**Task material:**
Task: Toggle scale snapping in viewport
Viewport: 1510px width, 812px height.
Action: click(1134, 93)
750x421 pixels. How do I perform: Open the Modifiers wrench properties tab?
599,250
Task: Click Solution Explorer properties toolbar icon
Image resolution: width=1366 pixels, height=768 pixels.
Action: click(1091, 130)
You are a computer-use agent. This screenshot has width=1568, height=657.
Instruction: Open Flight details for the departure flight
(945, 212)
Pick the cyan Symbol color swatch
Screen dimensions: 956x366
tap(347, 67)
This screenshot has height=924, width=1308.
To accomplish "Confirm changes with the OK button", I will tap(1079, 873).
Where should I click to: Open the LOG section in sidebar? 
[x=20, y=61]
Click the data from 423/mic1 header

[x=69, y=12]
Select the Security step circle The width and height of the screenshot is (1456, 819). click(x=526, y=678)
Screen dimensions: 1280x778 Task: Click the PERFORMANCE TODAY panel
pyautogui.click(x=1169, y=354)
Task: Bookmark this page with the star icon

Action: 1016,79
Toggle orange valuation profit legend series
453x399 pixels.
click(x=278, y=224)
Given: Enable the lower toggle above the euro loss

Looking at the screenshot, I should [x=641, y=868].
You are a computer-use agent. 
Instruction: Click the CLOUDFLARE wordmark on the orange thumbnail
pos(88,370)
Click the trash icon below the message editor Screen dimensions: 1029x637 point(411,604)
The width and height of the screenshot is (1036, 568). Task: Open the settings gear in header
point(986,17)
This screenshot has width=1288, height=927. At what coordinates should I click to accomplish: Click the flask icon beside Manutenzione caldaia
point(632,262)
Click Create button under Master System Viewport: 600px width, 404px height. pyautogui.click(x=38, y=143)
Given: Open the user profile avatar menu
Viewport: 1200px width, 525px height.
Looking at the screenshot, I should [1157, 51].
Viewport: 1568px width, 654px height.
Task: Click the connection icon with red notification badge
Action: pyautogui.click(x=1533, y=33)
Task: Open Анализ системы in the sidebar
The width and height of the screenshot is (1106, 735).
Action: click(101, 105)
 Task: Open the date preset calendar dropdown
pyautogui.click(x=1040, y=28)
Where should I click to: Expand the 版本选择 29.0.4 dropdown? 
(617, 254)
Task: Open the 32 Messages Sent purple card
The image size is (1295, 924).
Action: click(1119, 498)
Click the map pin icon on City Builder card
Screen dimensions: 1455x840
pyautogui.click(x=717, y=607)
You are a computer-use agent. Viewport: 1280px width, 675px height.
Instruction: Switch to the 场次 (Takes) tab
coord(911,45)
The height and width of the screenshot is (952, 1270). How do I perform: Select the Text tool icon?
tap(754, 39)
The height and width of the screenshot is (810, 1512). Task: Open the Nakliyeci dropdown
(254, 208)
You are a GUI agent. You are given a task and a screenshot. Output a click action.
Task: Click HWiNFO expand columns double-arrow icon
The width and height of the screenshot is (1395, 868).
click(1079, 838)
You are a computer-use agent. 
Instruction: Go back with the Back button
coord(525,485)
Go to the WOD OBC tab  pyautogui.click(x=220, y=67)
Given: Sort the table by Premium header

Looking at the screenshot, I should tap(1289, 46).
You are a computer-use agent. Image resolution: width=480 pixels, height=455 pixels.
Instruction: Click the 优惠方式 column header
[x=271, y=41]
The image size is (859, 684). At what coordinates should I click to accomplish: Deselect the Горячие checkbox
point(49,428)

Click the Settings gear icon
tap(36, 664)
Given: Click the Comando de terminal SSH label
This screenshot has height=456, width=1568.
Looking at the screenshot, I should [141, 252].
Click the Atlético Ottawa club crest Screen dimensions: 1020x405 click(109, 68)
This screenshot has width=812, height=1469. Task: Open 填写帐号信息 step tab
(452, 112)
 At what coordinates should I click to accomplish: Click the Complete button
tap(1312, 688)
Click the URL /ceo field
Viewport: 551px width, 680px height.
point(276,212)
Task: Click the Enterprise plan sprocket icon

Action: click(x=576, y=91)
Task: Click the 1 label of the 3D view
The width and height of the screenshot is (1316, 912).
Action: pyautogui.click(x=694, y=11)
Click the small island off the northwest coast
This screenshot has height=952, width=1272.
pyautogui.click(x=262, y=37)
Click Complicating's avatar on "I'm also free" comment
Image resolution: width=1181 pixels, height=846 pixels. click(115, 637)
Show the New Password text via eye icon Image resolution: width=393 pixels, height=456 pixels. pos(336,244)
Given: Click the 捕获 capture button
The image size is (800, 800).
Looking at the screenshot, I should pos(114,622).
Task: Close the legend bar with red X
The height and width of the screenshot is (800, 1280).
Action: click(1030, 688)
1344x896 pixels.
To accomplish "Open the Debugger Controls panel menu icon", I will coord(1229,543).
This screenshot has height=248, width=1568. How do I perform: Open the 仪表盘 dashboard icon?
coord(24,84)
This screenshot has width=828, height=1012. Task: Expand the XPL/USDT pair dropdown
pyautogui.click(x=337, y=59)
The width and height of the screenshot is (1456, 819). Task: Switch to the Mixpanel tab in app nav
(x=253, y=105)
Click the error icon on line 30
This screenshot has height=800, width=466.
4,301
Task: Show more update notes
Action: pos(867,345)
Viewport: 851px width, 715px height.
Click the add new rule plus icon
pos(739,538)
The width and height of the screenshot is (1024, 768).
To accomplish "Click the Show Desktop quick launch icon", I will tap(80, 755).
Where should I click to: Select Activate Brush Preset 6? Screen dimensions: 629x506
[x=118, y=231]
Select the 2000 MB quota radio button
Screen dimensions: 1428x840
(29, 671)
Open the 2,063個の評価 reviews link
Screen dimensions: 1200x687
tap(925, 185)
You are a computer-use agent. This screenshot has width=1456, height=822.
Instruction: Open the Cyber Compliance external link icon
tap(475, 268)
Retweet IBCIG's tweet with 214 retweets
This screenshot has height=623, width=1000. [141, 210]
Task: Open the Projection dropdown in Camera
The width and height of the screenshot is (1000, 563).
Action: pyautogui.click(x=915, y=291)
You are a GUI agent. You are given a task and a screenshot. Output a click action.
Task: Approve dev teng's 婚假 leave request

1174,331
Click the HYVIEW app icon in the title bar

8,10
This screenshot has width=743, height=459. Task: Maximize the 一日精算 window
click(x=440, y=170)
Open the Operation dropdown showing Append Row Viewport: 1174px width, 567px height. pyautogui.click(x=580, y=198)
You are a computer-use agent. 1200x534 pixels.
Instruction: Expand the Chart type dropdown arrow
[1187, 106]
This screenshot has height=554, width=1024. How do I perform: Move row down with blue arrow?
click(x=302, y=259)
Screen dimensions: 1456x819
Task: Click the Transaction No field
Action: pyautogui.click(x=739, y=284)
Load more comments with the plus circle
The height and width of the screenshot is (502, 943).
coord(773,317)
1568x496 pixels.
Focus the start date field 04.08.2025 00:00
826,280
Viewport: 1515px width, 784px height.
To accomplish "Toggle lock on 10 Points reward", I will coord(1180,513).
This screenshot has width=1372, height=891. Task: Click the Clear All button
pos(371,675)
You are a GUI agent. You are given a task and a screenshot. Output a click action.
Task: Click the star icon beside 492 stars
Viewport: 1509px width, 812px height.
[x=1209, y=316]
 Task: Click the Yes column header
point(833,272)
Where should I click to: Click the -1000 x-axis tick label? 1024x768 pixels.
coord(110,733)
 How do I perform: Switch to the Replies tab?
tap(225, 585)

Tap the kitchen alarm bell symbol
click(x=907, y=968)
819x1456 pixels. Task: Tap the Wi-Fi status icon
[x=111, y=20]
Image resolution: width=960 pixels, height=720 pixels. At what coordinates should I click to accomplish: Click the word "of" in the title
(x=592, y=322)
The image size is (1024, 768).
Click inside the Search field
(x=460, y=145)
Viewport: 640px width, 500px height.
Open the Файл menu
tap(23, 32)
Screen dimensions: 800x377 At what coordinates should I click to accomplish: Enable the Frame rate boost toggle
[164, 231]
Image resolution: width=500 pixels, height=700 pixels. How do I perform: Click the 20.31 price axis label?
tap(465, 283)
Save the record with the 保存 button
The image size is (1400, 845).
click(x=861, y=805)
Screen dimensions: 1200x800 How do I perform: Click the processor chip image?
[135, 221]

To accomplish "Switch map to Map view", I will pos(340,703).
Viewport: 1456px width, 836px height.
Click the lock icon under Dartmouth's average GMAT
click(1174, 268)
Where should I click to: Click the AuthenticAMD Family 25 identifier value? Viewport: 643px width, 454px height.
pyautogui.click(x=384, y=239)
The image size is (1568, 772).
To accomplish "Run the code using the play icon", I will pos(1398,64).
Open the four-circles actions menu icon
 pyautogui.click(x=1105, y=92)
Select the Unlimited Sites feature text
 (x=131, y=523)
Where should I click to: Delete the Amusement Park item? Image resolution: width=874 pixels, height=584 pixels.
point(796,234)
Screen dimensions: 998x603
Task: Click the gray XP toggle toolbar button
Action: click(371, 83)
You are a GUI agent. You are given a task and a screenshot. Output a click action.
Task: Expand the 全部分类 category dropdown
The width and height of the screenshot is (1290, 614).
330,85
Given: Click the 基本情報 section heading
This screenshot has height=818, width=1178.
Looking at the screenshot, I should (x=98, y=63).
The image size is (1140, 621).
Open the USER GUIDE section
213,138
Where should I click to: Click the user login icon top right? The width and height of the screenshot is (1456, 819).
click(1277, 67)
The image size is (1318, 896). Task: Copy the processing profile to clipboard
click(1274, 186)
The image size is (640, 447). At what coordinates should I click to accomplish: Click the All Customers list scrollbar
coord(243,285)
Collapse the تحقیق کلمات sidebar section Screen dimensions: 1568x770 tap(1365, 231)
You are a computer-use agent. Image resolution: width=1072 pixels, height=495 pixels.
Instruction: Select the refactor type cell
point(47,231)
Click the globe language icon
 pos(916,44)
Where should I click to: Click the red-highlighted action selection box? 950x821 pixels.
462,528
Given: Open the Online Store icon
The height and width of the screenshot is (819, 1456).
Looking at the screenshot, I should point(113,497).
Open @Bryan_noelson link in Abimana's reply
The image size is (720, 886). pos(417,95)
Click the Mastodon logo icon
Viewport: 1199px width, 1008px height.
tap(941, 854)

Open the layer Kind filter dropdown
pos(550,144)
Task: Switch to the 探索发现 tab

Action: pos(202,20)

**Set exercise:** Reproduce the entries starting at the line containing "Screen dimensions: 800x377" and ending at the line containing "I will pos(340,703).". Swap "price axis label" for "volume axis label" and leave everything else unchanged.

**Response for this exercise:**
Screen dimensions: 800x377 At what coordinates should I click to accomplish: Enable the Frame rate boost toggle
[164, 231]
Image resolution: width=500 pixels, height=700 pixels. How do I perform: Click the 20.31 volume axis label?
tap(465, 283)
Save the record with the 保存 button
The image size is (1400, 845).
click(x=861, y=805)
Screen dimensions: 1200x800 How do I perform: Click the processor chip image?
[135, 221]

To accomplish "Switch map to Map view", I will pos(340,703).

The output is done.